The event happens 2021-07-01T12:00:00Z → 2021-07-01T13:00:00Z and anyone is welcome to join the chat to ask questions or make comments!
First off, I really enjoyed the on-air this morning.
Great to hear your stories @pedroleaoc and @bianka. Thank you both for your investment and engagement with the juju community.
Following the on-air, @erik-lonroth and I were discussing the “new user journey” and a few tools that we believe could be valuable in helping onboard developers to learn juju and develop charms.
Some common recurring themes in our conversation:
Missing state diagram
A simple visualization will speak 1,000,000 words here. Verbally or textually explaining the event lifecycle to someone is a difficult task. We believe a simple diagram could alleviate the contention of what the juju event framework is, and how to build into it. This would be extremely helpful for new-comers and existing charmers alike.
Well defined patterns for development of a charm
When first diving into writing a charm, the implementer is often (from our experience) left wondering how to go about writing a charm the “right way” and what best practices for writing charms exist. Questions often arise like “what patterns exist?”, “how can I ensure I am programming against the system in a way it was intended to be used?”, “what is available in an event object?, why?”. The detailed information about these things at a lower level are difficult to understand initially and are the things that actually really matter, especially when getting started. We feel a curated guide to juju internals and charm development are badly needed.
Educational Material
There is a good amount of documentation out there on juju (cheers and thank you), whether it is accurate/up to date is another story We feel that a general educational platform for learning juju itself and developing charms has been overlooked. An onboarding process for developing charms would allow users to go through the motions of understanding how juju works and what charm development looks/feels like. We believe that copying other open ecosystem’s success story in educating and onboarding users may behoove the juju ecosystem here. One onboarding success story that we keep referencing is the android developer guide. We are wondering what people’s thoughts are on adopting an onboarding process and content for juju and charming that is similar in structure to the android development onboarding.
We have a few ideas on how to get started on bringing the aforementioned initiatives to life, but wanted to open these topics up for feedback before we try and jump in any further.
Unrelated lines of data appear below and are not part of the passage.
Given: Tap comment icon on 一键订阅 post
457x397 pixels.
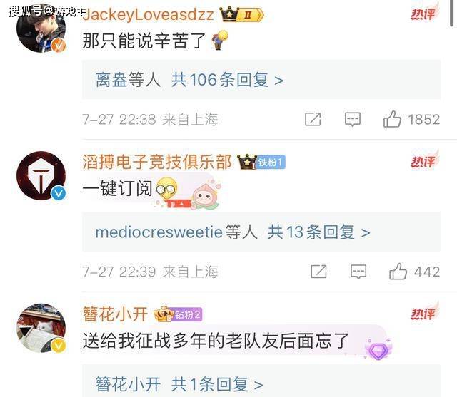Looking at the screenshot, I should (358, 272).
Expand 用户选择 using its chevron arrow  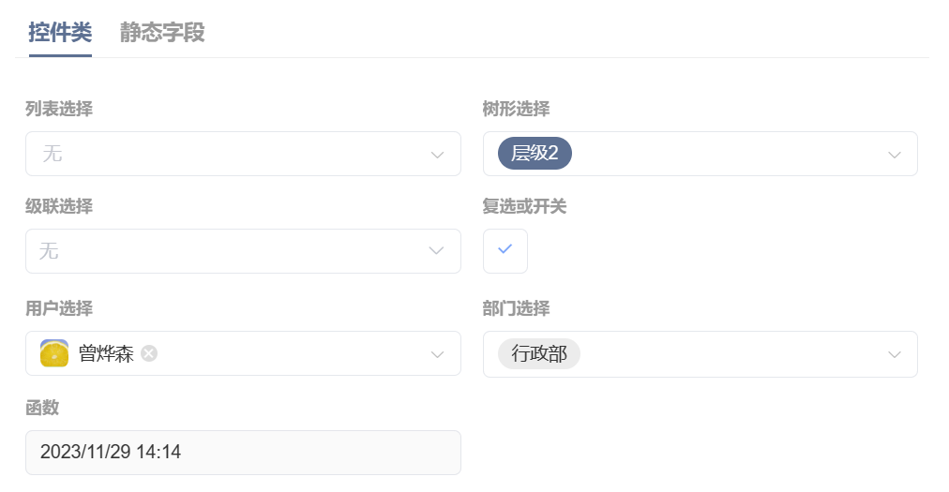(437, 354)
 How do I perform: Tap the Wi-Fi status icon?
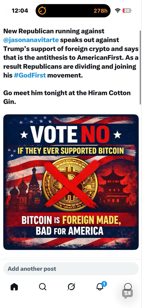tap(118, 11)
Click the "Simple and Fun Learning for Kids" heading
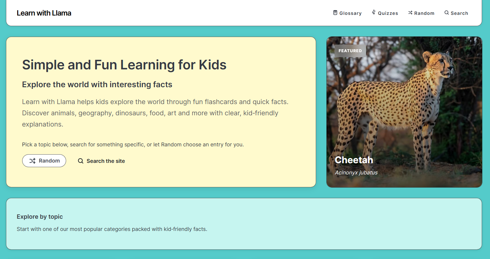 (124, 65)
What do you think? Is that what you had in mind? Please feel free to sketch something else, add to it, or just add comments and I will try to refine it later. I can also see if someone from the design team at Canonical can render that into something pretty later
Yes! We have some plans to flag good charms and good practices on charmhub. I will let @bianka to expand on that as she is the charmhub expert.
I think that was beautifully covered by this post. Maybe we should expose it sooner to new charmers.
I actually have pretty much the whole second semester allocated to work on this. My vision is to have some sort of interactive course for Juju and then, ideally, a sandbox (or a free cloud space program) so people can effortlessly give it a try. Would definitely like to hear more about your ideas on this - maybe we can set up an open working session at some point?
Thank you for your time, folks. I truly appreciate it.